Carnegie Mellon University has announced a grant of $30 million over six years from the Heinz Endowments in support of an initiative to address inequities and promote economic empowerment in western Pennsylvania.
The grant — the largest ever made by the foundation — will launch a Center for Shared Prosperity at CMU and support efforts to develop a sustainable, replicable model for community-university collaboration, with a focus on socioeconomic inequities and the well-being of people and families in the region. The grant includes funding to develop, pilot, and scale interventions identified by representatives from community organizations, residents, Heinz Endowments staff, and CMU faculty and students that address structural barriers to access and opportunity in the areas of housing, education, transportation, health care, technology fluency, and access to capital. In addition, a portion of the grant will be used to establish an endowment in support of the center's work.
"As a university- and community-wide effort, the Center for Shared Prosperity will apply a comprehensive methodology to CMU's engagement across western Pennsylvania and will leverage our unique expertise to help residents benefit from the innovation economy," said CMU president Farnam Jahanian. "The Heinz Endowments and CMU have worked together for decades on projects that support Pittsburghers, and this new initiative will expand our community collaborations at a particularly critical moment."

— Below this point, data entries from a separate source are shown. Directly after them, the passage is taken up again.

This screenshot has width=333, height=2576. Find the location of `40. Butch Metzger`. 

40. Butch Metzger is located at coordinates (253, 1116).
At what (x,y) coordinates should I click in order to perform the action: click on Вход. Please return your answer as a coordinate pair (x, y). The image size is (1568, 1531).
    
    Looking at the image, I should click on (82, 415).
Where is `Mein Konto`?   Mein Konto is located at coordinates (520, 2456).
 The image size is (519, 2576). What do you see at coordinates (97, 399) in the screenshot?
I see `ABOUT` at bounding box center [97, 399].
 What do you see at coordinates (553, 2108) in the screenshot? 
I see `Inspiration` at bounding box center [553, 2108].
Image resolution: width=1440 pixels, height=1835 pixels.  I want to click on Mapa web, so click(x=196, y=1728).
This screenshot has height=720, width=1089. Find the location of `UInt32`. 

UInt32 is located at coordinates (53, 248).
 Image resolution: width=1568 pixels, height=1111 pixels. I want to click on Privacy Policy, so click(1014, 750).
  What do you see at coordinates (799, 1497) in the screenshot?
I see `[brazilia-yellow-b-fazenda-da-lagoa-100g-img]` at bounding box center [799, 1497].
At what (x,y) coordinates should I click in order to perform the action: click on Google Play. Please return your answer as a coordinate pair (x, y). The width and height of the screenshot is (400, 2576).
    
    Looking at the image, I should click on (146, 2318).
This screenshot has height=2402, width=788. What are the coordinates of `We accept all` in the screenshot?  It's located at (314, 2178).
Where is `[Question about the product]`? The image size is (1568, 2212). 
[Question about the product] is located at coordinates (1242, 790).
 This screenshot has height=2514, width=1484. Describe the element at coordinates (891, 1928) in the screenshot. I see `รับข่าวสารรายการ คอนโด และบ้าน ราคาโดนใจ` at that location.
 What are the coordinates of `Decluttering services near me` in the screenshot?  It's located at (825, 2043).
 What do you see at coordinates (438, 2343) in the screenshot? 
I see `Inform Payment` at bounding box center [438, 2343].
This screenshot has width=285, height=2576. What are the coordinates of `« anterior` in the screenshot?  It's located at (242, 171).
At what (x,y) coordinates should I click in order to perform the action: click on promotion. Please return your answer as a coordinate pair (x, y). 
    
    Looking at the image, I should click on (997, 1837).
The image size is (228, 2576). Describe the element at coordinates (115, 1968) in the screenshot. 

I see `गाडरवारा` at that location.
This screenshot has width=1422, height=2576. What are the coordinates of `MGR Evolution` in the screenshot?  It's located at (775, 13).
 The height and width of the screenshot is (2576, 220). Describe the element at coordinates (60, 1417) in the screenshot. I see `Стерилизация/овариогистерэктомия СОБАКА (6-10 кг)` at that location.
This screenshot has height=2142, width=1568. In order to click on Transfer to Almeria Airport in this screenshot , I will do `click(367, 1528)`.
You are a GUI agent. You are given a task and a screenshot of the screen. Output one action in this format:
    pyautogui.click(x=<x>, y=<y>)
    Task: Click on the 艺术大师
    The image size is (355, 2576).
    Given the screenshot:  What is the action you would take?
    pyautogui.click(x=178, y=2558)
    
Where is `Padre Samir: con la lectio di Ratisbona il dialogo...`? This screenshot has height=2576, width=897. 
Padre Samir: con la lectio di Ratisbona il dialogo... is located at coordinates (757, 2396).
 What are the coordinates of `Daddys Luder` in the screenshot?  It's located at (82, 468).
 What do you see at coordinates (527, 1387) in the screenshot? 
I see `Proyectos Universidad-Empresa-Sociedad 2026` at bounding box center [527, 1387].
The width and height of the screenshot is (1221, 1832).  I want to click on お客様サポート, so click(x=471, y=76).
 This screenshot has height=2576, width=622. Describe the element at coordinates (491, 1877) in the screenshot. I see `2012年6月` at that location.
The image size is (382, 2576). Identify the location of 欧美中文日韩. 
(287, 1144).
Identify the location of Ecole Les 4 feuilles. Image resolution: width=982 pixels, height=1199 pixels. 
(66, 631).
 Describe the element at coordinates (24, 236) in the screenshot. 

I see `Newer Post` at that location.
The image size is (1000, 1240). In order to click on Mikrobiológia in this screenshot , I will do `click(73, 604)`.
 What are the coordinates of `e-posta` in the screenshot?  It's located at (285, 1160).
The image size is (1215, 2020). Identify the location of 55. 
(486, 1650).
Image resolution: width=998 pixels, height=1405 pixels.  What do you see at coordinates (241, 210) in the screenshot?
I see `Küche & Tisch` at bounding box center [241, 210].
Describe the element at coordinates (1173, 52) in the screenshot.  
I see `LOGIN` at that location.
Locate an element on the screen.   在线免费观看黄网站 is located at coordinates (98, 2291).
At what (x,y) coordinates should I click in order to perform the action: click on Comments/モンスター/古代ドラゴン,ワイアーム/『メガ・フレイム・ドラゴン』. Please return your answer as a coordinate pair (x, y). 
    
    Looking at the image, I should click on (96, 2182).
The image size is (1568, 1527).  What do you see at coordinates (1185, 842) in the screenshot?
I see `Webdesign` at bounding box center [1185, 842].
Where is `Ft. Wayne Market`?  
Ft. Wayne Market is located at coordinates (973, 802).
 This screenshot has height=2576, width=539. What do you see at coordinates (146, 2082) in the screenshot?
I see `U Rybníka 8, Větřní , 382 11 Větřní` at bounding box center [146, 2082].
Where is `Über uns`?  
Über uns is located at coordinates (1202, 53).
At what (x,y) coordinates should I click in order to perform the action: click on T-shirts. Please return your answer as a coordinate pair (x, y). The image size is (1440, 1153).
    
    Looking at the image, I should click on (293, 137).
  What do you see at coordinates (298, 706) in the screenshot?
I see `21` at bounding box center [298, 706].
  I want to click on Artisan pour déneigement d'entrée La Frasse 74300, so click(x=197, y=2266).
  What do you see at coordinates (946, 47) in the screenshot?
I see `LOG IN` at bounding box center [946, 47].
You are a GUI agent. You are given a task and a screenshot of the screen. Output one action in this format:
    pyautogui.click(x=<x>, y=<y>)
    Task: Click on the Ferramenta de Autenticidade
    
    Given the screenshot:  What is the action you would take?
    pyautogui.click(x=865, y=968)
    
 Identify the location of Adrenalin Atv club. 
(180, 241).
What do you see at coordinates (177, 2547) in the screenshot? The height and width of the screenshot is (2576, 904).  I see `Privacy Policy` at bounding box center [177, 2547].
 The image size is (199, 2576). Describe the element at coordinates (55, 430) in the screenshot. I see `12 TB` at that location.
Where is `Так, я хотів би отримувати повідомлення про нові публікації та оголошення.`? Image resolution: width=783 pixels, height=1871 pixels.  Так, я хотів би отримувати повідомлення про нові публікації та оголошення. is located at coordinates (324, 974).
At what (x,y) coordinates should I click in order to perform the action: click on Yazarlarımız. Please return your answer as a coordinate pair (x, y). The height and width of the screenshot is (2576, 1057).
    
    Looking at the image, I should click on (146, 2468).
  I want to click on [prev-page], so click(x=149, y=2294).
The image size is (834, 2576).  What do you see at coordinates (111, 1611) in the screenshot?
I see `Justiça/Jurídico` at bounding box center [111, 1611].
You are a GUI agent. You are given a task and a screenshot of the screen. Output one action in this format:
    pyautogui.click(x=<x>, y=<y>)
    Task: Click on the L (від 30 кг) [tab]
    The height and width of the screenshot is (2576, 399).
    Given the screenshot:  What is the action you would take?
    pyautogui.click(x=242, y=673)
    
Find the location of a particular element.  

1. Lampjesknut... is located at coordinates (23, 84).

"Around the world, a relative handful of major research institutions, Carnegie Mellon among them, are literally inventing the future, with significant global benefits and impacts," said Heinz Endowments president Grant Oliphant. "But too rarely are local communities and complex social needs the real beneficiary or even the focus of the knowledge, creativity, and wealth-creation flowing from these extraordinary engines of innovation. We wanted to see if Pittsburgh could reinvent that paradigm, and Carnegie Mellon — with its long history of tackling real-world problems — has risen to the challenge."